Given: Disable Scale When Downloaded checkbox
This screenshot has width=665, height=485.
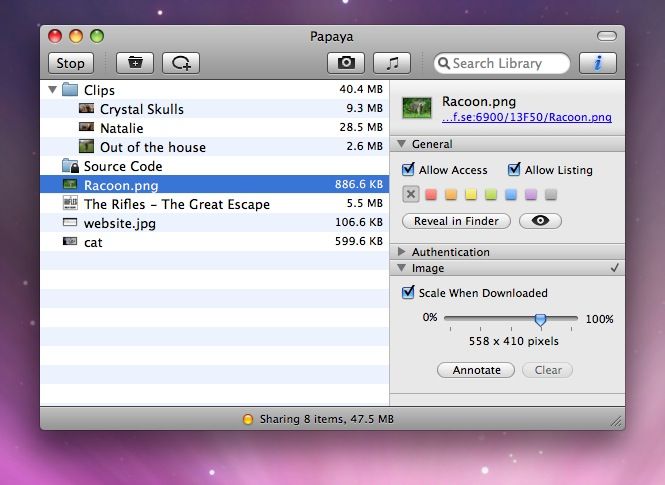Looking at the screenshot, I should [x=408, y=293].
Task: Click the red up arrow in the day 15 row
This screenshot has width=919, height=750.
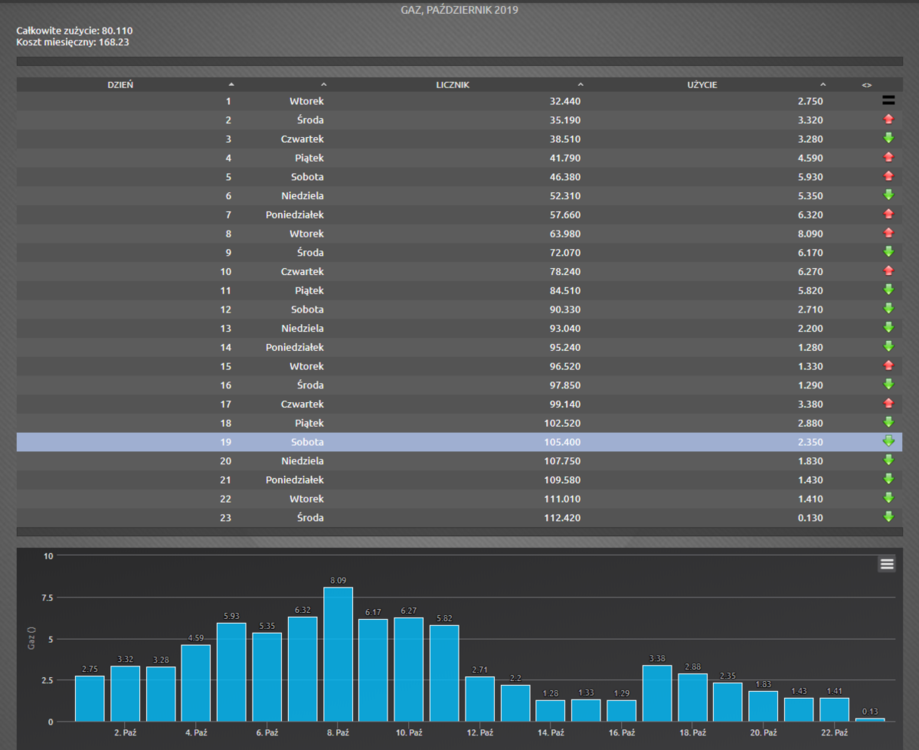Action: [888, 366]
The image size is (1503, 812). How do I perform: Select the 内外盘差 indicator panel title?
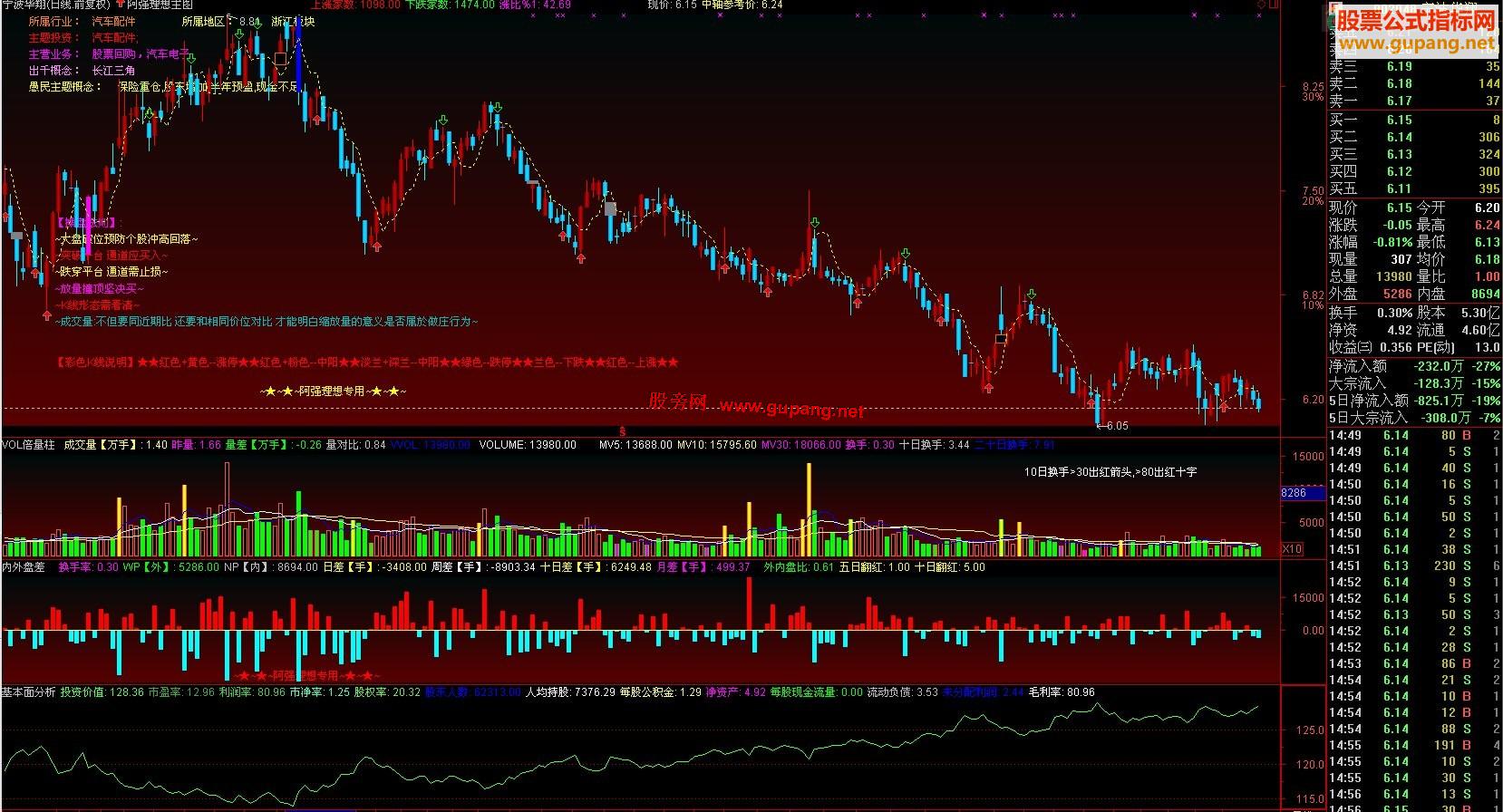pyautogui.click(x=24, y=567)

REQUIREMENT: Nothing but the lines from the line containing "The image size" to the end of the records above should be repeated, exactly and with every picture omitted.

RESPONSE TO THE TASK:
The image size is (1503, 812). How do I perform: Select the 内外盘差 indicator panel title?
pyautogui.click(x=24, y=567)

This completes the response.